Switzerland expands Gambian investigation
The Swiss Federal Prosecutor has expanded its criminal proceedings against former Gambian Interior Minister Ousman Sonko. The ex-official, who came to Switzerland seeking asylum last year, is accused of crimes against humanity.
Sonko is thought to have commanded Gambian police, prison staff and others to torture people. Based on statements by several criminal and civil prosecutors as well as witnesses, the prosecutor’s office has now raised new allegations against Sonko. However, it declined to elaborate when asked for details by Swiss public television, SRF.
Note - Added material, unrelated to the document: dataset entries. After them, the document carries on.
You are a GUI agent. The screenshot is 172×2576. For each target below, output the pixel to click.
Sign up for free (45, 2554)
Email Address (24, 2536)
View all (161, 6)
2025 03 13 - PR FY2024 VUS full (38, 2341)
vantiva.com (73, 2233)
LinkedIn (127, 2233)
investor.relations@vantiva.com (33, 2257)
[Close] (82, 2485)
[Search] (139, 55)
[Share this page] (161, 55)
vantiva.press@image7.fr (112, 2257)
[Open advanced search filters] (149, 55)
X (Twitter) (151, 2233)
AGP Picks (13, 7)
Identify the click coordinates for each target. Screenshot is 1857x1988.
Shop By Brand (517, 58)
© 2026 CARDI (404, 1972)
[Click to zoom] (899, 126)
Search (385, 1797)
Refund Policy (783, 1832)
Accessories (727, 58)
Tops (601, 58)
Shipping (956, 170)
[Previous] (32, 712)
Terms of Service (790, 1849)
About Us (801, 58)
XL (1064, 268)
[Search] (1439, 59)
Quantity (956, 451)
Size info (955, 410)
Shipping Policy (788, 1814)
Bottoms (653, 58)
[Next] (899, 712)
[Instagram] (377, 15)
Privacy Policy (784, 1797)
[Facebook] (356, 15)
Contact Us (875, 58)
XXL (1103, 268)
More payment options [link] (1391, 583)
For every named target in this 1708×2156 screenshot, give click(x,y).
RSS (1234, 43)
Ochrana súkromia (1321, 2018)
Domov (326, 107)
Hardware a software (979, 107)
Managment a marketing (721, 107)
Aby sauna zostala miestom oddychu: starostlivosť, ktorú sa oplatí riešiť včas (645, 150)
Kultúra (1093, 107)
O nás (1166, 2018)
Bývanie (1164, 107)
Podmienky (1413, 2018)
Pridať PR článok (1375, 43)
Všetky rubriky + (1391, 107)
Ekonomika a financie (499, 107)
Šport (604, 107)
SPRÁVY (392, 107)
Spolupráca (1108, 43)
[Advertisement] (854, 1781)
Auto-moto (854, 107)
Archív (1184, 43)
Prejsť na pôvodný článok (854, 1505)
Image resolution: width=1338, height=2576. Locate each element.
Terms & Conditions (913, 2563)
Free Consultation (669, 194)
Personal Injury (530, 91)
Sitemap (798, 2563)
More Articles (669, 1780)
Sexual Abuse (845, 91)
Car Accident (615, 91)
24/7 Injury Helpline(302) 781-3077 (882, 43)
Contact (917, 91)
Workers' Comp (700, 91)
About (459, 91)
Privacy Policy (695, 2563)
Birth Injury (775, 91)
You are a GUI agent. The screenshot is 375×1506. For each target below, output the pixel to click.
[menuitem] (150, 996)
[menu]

Sonko applied for Swiss asylum in November 2016. The Swiss authorities opened a criminal investigation against him in January 2017. In May, they extended his prison detention by three months to delve deeper into the investigation.
As interior minister, Sonko is accused of commanding a special squad known for its brutality against citizens. Trial International, an international justice NGO, accused Sonko of having personally taken part in what it described as torture. Sonko served under ousted Gambian leader Yahya Jammeh.
Sonko was a Gambian army commander and director general of the police before serving as interior minister for ten years until 2016. Last year he fled to Europe after being fired from his post by the former president. After failing to find asylum in Sweden, he applied in Switzerland in early November and had been living in an asylum centre in the capital, Bern.
Switzerland has jurisdiction in the case because of a 2011 law that allows it to investigate anyone on its territory accused of serious international crimes, regardless of where the alleged atrocities were committed.
Gambia is also investigating claims of torture and killings under the old regime. In an exclusive interview with Swiss public television, SRF, current Gambian President Adama Barrow as well as Interior Minister Mai Fatty called for Sonko to be handed over to Gambian authorities.
Ousted Gambian leader Jammeh fled to Equatorial Guinea in January after stepping down under pressure from West African nations to accept his December election defeat to Barrow.